During the winter months, its inevitable salt will get on your car. It’s all over the roads, all over your driveway and will stick to your car. In the middle of February, you will find it stuck to not only your quarter panels and body paint, but to your undercarriage and all over your wheel and steering components.

When pulling away from a car wash in salty conditions in your vehicle, you would be lucky to get 10 feet without attracting a fresh layer of road salt residue to your auto body. Because it is spread on the road and consistently being ran over by cars it becomes pulverized. It in turn essentially becomes dust, kicked up all over roadways, especially on congested thoroughfares.

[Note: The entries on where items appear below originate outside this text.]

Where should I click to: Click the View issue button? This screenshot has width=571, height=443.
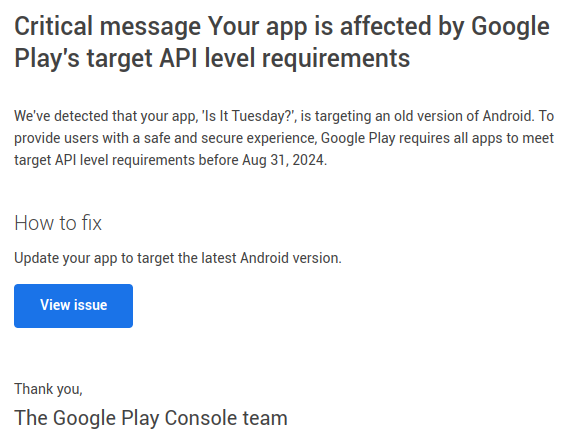73,306
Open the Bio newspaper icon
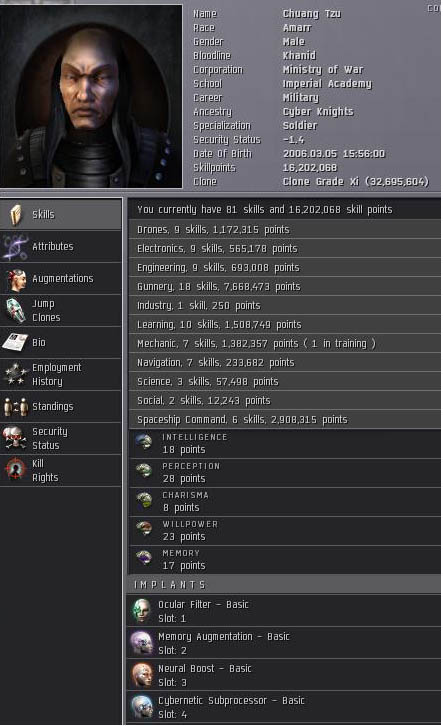 pos(15,343)
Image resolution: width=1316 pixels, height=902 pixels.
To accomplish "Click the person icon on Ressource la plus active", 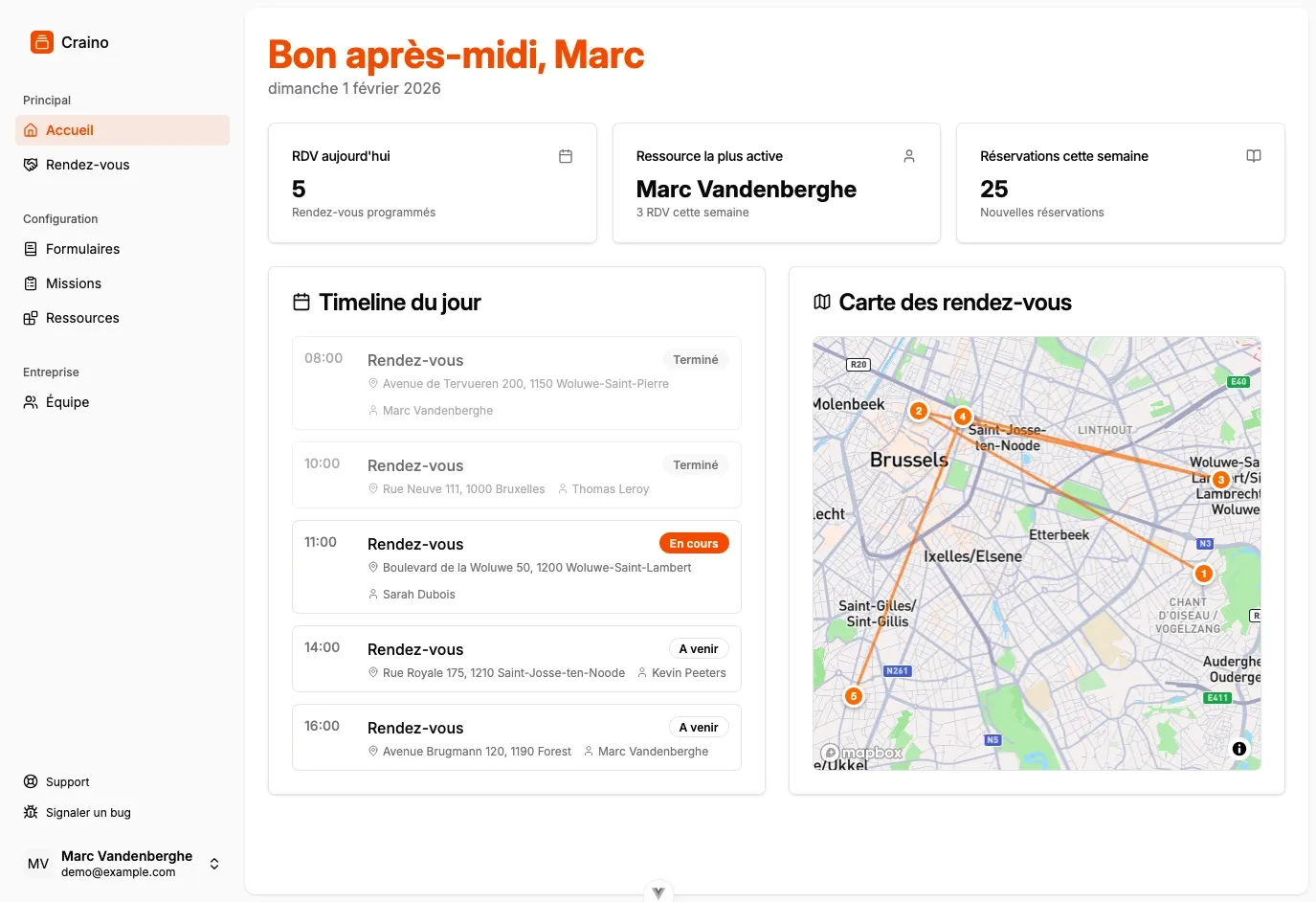I will coord(909,155).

There’s no avoiding salt dust from attaching to your vehicle in the harsher climates where it is heavily used. Regardless, you need to rinse your car of salt as much as possible. Keeping your car free of salt residue prevents metal oxidation, which leads to rust on your vehicle. This oxidation generally doesn’t occur overnight, or even in over the course of a single winter season. And once oxidation has started, it’s generally too late.

Rust develops when moisture and oxygen combine on metal, a process to which salt acts as a catalyst. But you won’t stop oxidation because you start to regularly keep your car clean.
This is because the salt is reacting with the metal underneath your paint. This means once oxidation has begun on your car, road salt has already eaten through the coating, through the e-coating, the primer, and into the bare metal.

This corrosion resistance is designed as your lines of defense from your car becoming a rust bucket. But they can’t act alone; you need to do your part and routinely wash your vehicle during the winters months at least once a week. This time of year doesn’t only evoke harsh road conditions for driving, it’s also a harsh time of year for your vehicle.